EXTRACT TO READ »
□ □ □ □
In the end, William Faulkner stands alone, a master of tragic farce, a wild-eyed comedian, a storyteller of the highest order. He not only told his stories; he retold them, revising the tales of Yoknapatawpha County in book after book, as characters appear and reappear, often at different periods of their lives, in different circumstances. Faulkner is one of those writers one lives in, learns to read, and comes to love. He deserved the high praise he received from critics around the world, and his presence in American literature is permanent and inspiring.
Parini knowingly skips over so many problems here that I'm frustrated with him. I suppose we like to admire the guy, but is he joking? What about the fact that Faulkner revised and republished material - changing character names, changing relationships, mis-remembering his own work or making mistakes in consistency? He's a great writer, but he's not God.

There are, however, some great resources on this site, such as a good timeline.

The video lectures are also pretty nifty.

My beef with Bill

I don't want to merely reiterate established facts and theories about Faulkner's life and work. I'd like to work through a few problems that I have with some accounts of his work, and I'd like to bring some of my background in literary regionalism during the period to bear on Faulkner. I think that his work is enormously important to the study of literary regionalism for two different reasons:

1. Faulkner's detractors, especially before WWII and especially critics with a more socialist, "realist" agenda, belittled Faulkner as a mere "regionalist" or local colorist. They cited his use of melodrama and extreme violence as evidence that he was too caught up in sentimentality and shock value. When his reputation was recuperated by critics such as Cleanth Brooks, comparisons were made between Faulkner and Robert Frost, or Faulkner and Thomas Hardy. It was the microcosm/macrocosm argument - if his fiction was about the individual struggling against the larger world, it didn't matter where that individual struggle took place, so they said. And, again and again, references were made to his "language." This is an extremely problematic part of his work and his critical history, and I think that it should be mentioned here too - I might write a book about his "language" some day, but for now let's just notice that there were inconsistencies in the way that the "regionalist" label was used.

2. Faulkner's life and work are deeply entwined in the regionalist tradition. Not only did he read and write about several prominent "local color" writers, he also participated in the so-called "Southern Renaissance." He patterned his material after well-known local colorists such as Albert Pike (as in "The Horse Swap" and how it appears in The Hamlet). He also experimented heavily with form and genre. He crafted his work in ways that work against the traditional structure (and therefore meaning) of the novel. Absalom, Absalom is an experimental novel that plays with multiple modes of narration, telling and re-telling the same events through different voices in an attempt to understand both the meaning of those events and the particular relevance of the speaker to the message.

I think it's important to use the word "voice" here, because I think that Faulkner was obsessed with voice throughout his career. I think that this obsession comes through much of his early work - especially The Sound and the Fury and Absalom, Absalom, but also in As I Lay Dying, Light in August, and Go Down, Moses. By finding a way (or multiple ways) to incorporate multiple voices in his novels, Faulkner succeeded in making the novel less about individual struggle, and more about family, community, and region. I'm not sure how to elaborate this point yet, but I think that trying to explain why the multivocality of Faulkner's work can be considered a formal experiment is a good beginning.
□ □ □ □
RAW RECORDS »
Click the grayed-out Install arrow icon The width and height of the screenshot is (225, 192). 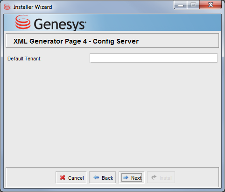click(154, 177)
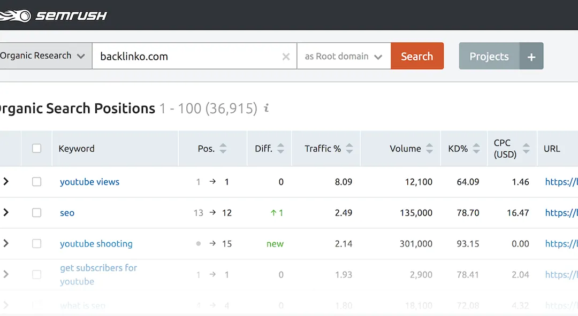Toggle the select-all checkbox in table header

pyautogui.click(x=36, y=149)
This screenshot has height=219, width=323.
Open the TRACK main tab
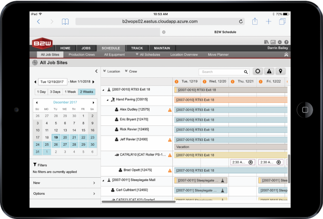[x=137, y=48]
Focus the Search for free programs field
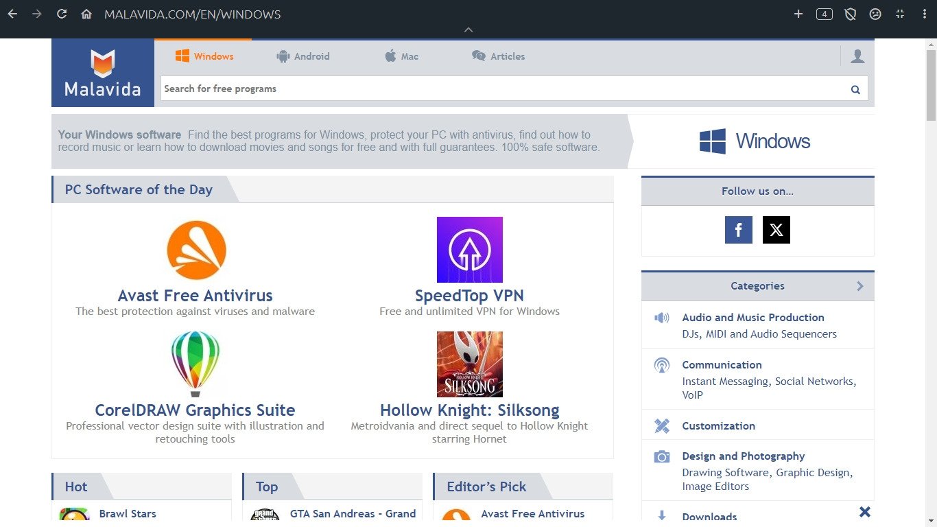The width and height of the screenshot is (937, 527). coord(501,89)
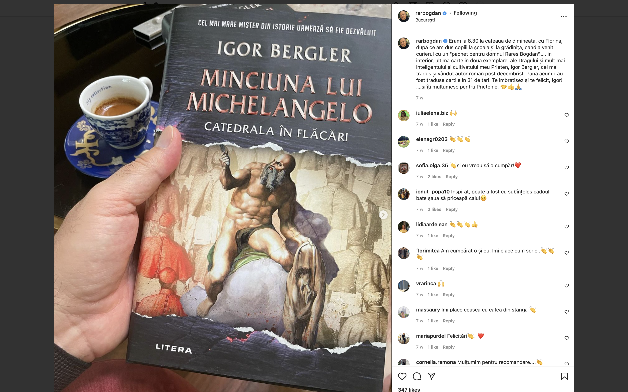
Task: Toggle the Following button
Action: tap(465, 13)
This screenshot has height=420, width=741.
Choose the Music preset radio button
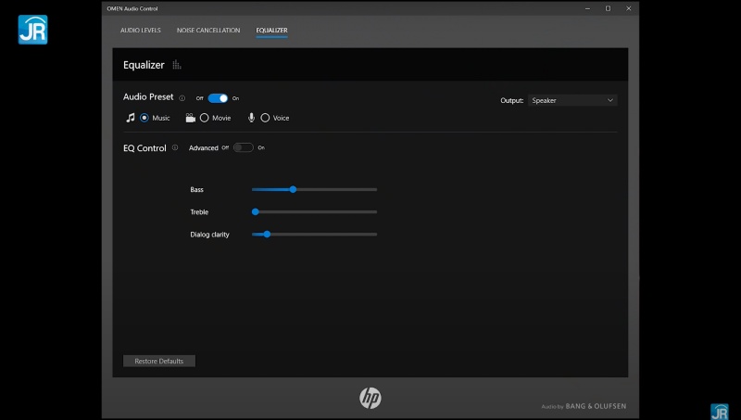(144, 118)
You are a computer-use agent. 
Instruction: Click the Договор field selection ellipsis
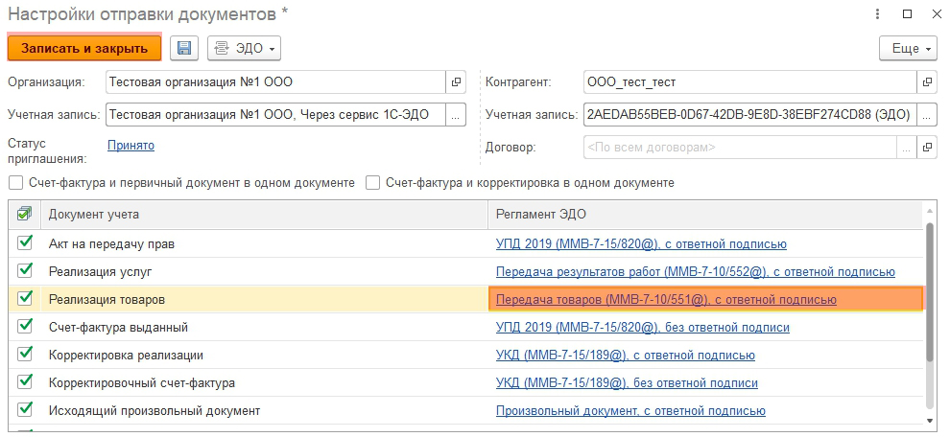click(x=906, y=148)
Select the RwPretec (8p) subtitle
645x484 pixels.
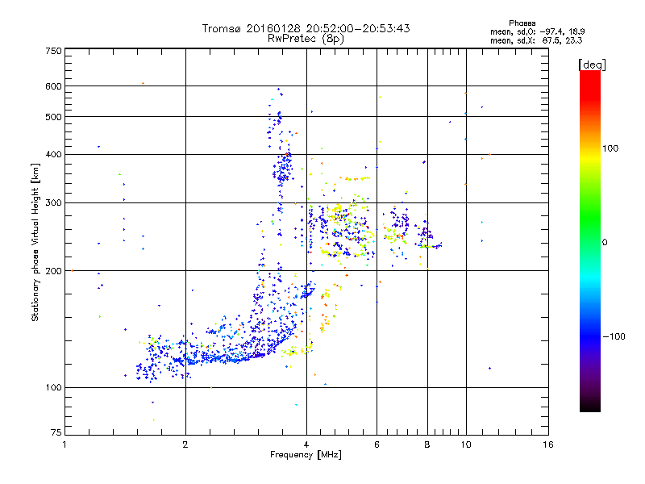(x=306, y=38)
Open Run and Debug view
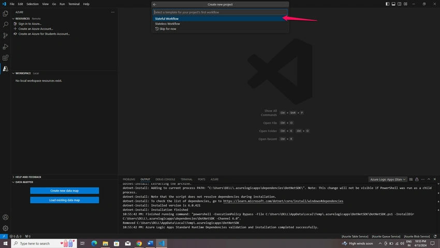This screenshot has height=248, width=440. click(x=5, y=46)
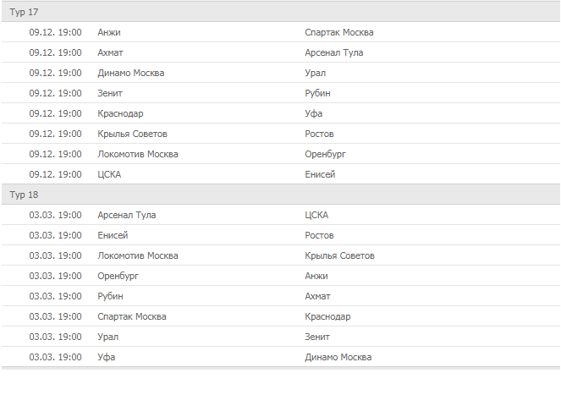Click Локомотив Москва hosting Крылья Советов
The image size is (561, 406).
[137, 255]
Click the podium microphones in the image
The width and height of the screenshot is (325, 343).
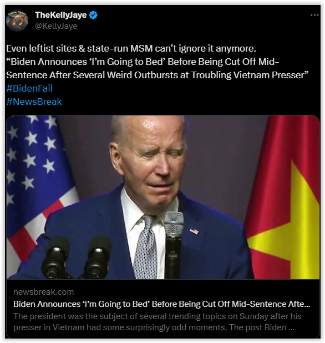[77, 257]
□ □ □ □
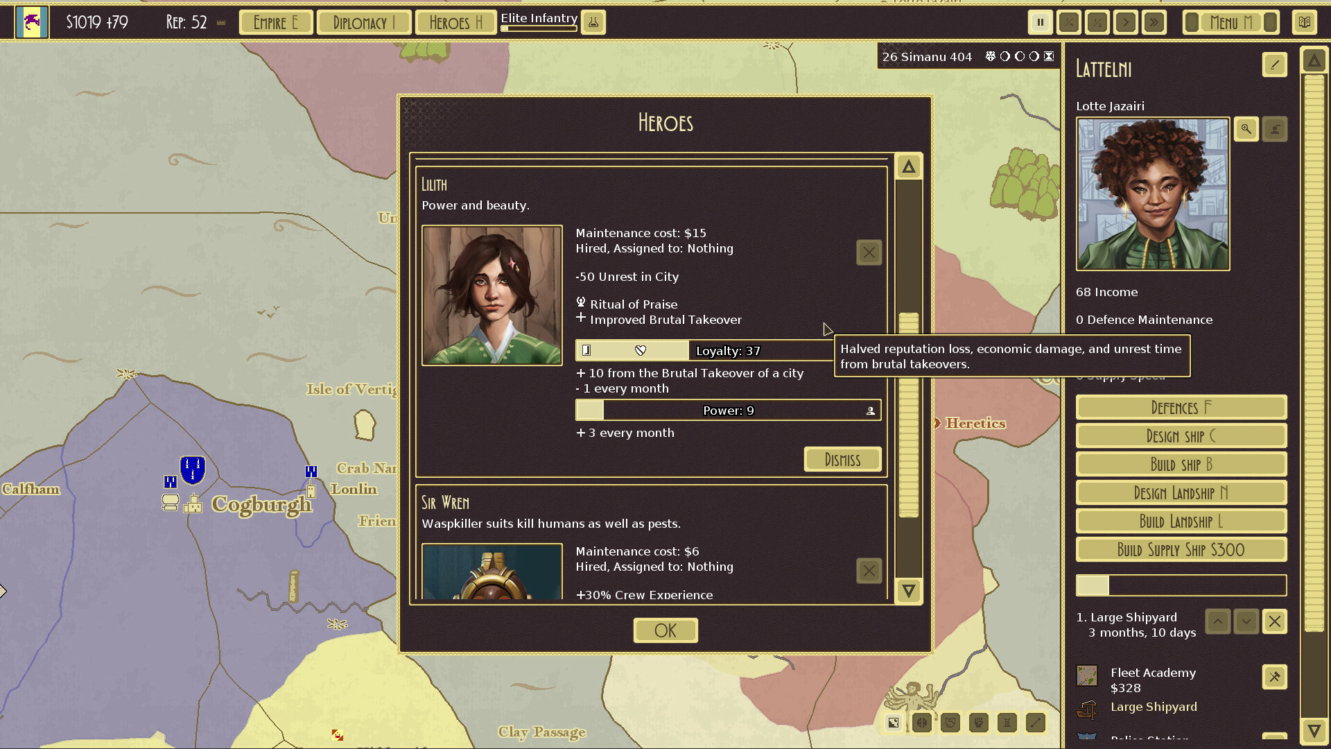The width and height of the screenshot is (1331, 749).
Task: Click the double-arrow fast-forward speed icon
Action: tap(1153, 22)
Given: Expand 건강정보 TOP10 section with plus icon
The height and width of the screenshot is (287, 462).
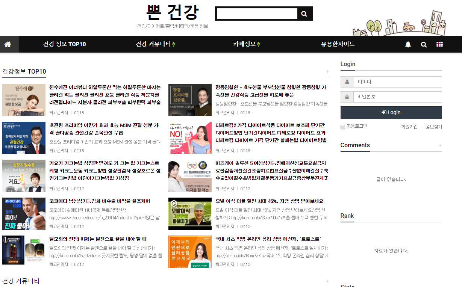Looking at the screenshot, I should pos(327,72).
□ □ □ □
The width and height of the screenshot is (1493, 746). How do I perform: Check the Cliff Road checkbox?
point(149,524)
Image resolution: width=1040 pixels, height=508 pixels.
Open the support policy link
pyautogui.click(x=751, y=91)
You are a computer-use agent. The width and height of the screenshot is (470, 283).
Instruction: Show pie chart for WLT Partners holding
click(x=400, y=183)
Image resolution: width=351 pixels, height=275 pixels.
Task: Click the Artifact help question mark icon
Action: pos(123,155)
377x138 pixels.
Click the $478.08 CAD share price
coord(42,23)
□ □ □ □
TASKS TO CARRY OUT »
A: In the post on Faulkner and regionalism, which critic is named as having recuperated Faulkner's reputation?
B: Write the next part of the post on Faulkner and regionalism, picking up after its final sentence.

SOLVED PROBLEMS »
A: Cleanth Brooks

B:
Short Biography of Faulkner

Below is a short biography I wrote of Faulkner for a website:


William Cuthbert Faulkner was born (as Falkner, with no “u” yet) on September 25, 1897 in New Albany, Mississippi. His father, Murry Falkner, was the humble son of a prominent father and grandfather, John Wesley Thompson Falkner and Colonel William Clark Falkner. Faulkner’s great-grandfather, William Clark Falkner, was a well-known Civil War leader, one of the founders of the Gulf & Chicago Railroad, a best-selling author of The White Rose of Memphis and other books, an active political figure who was elected to the Mississippi State Legislature, and a violent man who was acquitted of two murders and was himself murdered by a former business partner. Faulkner’s grandfather, John Wesley Thompson Falkner, was a prominent Oxford banker.

Faulkner spent most of his childhood in Oxford, Mississippi, where his father was employed by the young University of Mississippi. He had three younger brothers, and his parents employed an African-American governess, Caroline Barr, who Faulkner and his family affectionately referred to as Mammy Callie. Faulkner was short, and though he showed some athletic ability, he was too small to be taken seriously as an athlete. Later, when he tried to enlist for service in the “Great War” (World War I), he was denied because of his height.

Faulkner spent considerable time listening to people tell stories, and telling some of his own. He came in contact with Phil Stone, an older Oxford resident who took an interest in Faulkner’s poetic talents and gave him access to a considerable library of European and Classical authors. After dropping out of high school without finishing, Faulkner began to publish verse in a University of Mississippi publication. Another important Oxford contact was Estelle Oldham, a young woman that Faulkner courted until she married Cornell Franklin, a law student, in 1918.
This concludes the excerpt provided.